Виртуальные патчи

УДК 004.056.53

Термин «виртуальный патч» изначально предложен производителями систем предотвращения вторжений (англ. Intrusion Prevention System - IPS). Виртуальный патч –  это механизм, который исключает возможность использования уязвимости в ПО и не требует внесения изменений в исходный код ПО. Реализуется этот механизм в слое обеспечения безопасности, который осуществляют анализ и фильтрацию входящего трафика.

Информация о найденных уязвимостях, публикуется в Интернете  на открытых ресурсах. С одной стороны это позволяет учитывать их при разработке нового ПО. С другой стороны позволяет менее опытным пользователям использовать, описанные уязвимости, и проводить атаки.

Поддерживание актуального состояния IT-инфраструктуры предприятия, в плане защиты от уязвимостей и угроз,  требует временных и экономических затрат. Десятки критических уязвимостей и обновлений появляется каждую неделю.

Но применение патчей  возникает ряд трудностей. Внесение изменений патчем в работающую систему, например СУБД, требует простоя системы. При этом простой может оказаться дорогостоящим. С учетом стремления к обеспечению доступности системы 24 x 7 простой системы неприемлем. После успешного обновления требуется проверить работоспособность и совместимость всех приложений СУБД. При выявлении проблем в установке потребуется проводить процедуру восстановление резервной копии. Также, некоторые производители ПО сертифицируют свои приложения для конкретной версии СУБД, что может задержать установку свежих патчей.

По данным Positive Technologies - одной из ведущих Российских компаний в области информационной безопасности, по состоянию на 2011 год 37% обнаруженных уязвимостей остаются не исправленными. По заключению к отчету «Статистика уязвимостей веб-приложений 2012» сообщается, что 45% рассмотренных систем содержат уязвимости, отнесенные к высокой степени риска. Кроме того, на 9 из 10 ресурсов обнаружены уязвимости среднего уровня риска, что близко к результатам прошлых двух лет.

Рис.1.Наиболее распространённые уязвимости среди веб-сайтов за 2012 год

Частично избавить от перечисленных возможных проблем позволяет механизм виртуальных патчей, перечислим некоторые его преимущества:

• реализация на нескольких узлах, вместо установки на каждой отдельной машине
• уменьшает вероятность введения новых конфликтов, т.к. не требуется внесения изменений 
• сокращает временные и денежные затраты на исправления
• стратегии управления патчами включает сокращения временного периода между первоначальной обнаружением уязвимости и началом мероприятий по устранению
• позволяет выиграть время на принятие мер, по исправлению уязвимости, уже тогда, когда патчи не ещё не доступны
• обеспечивает защиту  критических узлов, для которых простой не допустим.
• помогает смягчить высокую альтернативную стоимость незапланированного простоя, который может легко обернуться ощутимыми убытками

Механизм виртуальных патчей можно реализовать посредством IPS-систем, либо в случае веб-приложений Web Application Firewall(WAF) или с помощью модуля к веб-серверу.

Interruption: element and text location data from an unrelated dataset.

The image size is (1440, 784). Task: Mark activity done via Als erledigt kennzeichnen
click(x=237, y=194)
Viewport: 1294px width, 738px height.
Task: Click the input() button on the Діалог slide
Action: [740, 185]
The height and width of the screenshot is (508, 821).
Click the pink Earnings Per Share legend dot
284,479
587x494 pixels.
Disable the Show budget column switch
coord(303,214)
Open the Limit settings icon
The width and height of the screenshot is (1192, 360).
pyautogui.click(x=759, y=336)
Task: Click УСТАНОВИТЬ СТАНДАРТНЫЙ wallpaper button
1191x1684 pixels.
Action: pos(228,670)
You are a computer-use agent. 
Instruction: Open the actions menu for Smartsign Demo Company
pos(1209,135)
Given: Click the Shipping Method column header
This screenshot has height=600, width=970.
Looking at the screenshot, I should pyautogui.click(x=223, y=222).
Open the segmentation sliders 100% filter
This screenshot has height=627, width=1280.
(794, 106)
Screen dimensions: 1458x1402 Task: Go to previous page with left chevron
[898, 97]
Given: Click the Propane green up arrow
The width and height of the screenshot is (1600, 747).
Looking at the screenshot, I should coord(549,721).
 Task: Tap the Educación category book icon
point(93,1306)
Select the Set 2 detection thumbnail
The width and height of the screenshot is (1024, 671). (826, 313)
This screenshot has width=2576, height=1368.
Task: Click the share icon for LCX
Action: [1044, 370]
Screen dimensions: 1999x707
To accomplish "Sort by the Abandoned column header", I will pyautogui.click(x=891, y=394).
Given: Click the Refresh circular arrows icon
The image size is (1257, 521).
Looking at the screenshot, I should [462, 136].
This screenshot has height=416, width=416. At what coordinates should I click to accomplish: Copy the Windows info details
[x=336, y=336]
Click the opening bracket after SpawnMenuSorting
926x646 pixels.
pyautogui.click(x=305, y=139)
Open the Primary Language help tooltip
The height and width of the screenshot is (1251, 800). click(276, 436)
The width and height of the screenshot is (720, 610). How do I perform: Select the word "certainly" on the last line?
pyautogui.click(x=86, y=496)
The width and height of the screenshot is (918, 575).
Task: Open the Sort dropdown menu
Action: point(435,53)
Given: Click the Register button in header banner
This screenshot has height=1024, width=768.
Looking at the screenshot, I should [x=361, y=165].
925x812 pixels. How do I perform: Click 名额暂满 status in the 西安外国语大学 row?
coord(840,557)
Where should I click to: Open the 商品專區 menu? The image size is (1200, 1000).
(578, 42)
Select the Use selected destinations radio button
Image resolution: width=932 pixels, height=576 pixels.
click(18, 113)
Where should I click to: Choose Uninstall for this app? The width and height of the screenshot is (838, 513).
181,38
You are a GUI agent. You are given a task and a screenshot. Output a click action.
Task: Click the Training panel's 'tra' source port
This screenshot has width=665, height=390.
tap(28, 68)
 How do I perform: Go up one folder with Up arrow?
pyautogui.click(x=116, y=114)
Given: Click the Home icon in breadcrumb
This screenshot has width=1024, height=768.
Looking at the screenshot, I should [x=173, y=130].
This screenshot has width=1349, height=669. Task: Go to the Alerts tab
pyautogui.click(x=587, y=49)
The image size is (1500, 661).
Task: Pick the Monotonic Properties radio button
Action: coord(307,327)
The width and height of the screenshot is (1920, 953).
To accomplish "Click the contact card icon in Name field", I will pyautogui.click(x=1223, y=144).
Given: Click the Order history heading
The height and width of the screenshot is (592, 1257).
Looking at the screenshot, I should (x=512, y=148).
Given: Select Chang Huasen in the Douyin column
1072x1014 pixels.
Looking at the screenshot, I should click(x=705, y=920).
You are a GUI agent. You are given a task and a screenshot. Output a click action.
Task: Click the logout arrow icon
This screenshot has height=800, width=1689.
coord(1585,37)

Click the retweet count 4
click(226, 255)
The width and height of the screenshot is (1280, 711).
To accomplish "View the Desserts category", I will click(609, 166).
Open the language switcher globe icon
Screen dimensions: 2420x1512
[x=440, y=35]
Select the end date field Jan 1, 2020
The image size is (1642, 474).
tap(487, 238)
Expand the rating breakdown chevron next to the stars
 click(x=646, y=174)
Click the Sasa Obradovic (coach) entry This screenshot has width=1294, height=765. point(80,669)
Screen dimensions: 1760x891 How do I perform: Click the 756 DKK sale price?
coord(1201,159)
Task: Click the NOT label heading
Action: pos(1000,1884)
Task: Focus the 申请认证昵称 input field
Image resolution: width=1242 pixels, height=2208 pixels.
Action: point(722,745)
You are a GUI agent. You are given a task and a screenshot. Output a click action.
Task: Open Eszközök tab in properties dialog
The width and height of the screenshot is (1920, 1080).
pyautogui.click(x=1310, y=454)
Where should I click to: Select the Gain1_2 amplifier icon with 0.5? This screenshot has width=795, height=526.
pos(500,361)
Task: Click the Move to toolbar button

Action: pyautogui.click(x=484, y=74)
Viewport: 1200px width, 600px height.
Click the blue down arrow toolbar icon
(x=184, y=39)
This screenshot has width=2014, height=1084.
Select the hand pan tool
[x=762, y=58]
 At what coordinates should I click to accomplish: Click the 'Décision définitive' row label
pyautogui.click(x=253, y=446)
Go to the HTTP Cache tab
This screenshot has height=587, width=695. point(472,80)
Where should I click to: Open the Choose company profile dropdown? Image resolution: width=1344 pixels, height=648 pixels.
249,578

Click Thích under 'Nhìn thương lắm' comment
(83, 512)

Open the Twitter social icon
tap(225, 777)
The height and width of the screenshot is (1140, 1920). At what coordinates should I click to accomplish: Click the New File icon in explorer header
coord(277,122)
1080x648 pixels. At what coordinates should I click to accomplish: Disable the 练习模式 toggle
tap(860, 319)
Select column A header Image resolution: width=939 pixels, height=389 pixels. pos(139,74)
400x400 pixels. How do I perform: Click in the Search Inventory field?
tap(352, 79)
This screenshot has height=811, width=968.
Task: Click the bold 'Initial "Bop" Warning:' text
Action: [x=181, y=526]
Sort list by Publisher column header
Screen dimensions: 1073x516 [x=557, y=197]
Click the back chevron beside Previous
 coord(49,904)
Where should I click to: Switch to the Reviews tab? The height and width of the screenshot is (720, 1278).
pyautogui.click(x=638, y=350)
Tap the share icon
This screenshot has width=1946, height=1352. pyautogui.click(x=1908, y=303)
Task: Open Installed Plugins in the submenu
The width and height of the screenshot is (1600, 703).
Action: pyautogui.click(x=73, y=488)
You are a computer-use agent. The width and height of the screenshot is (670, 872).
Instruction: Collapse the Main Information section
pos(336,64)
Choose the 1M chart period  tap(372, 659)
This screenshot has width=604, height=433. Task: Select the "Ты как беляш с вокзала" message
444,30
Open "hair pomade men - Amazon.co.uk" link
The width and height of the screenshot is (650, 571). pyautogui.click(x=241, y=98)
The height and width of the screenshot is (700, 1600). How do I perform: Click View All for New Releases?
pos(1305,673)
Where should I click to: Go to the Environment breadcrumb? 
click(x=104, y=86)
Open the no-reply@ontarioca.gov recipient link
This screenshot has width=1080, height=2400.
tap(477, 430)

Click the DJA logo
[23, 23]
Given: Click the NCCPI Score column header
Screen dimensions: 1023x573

Коммерческие решения по организации механизма виртуальных патчей, доступные на рынке IT-безопасности:

• IBM Security Intrusion Protection System
• McAfee Virtual Patching for Databases
• Trendmicro Deep Security 9
• Hedgehog vPatch
• ModSecurity
• Imperva WAF Testing Framework

Организациям следует внимательно рассмотреть возможности виртуальных патчей в дополнение своей системы управлениями патчами и эффективного управлениями угрозами.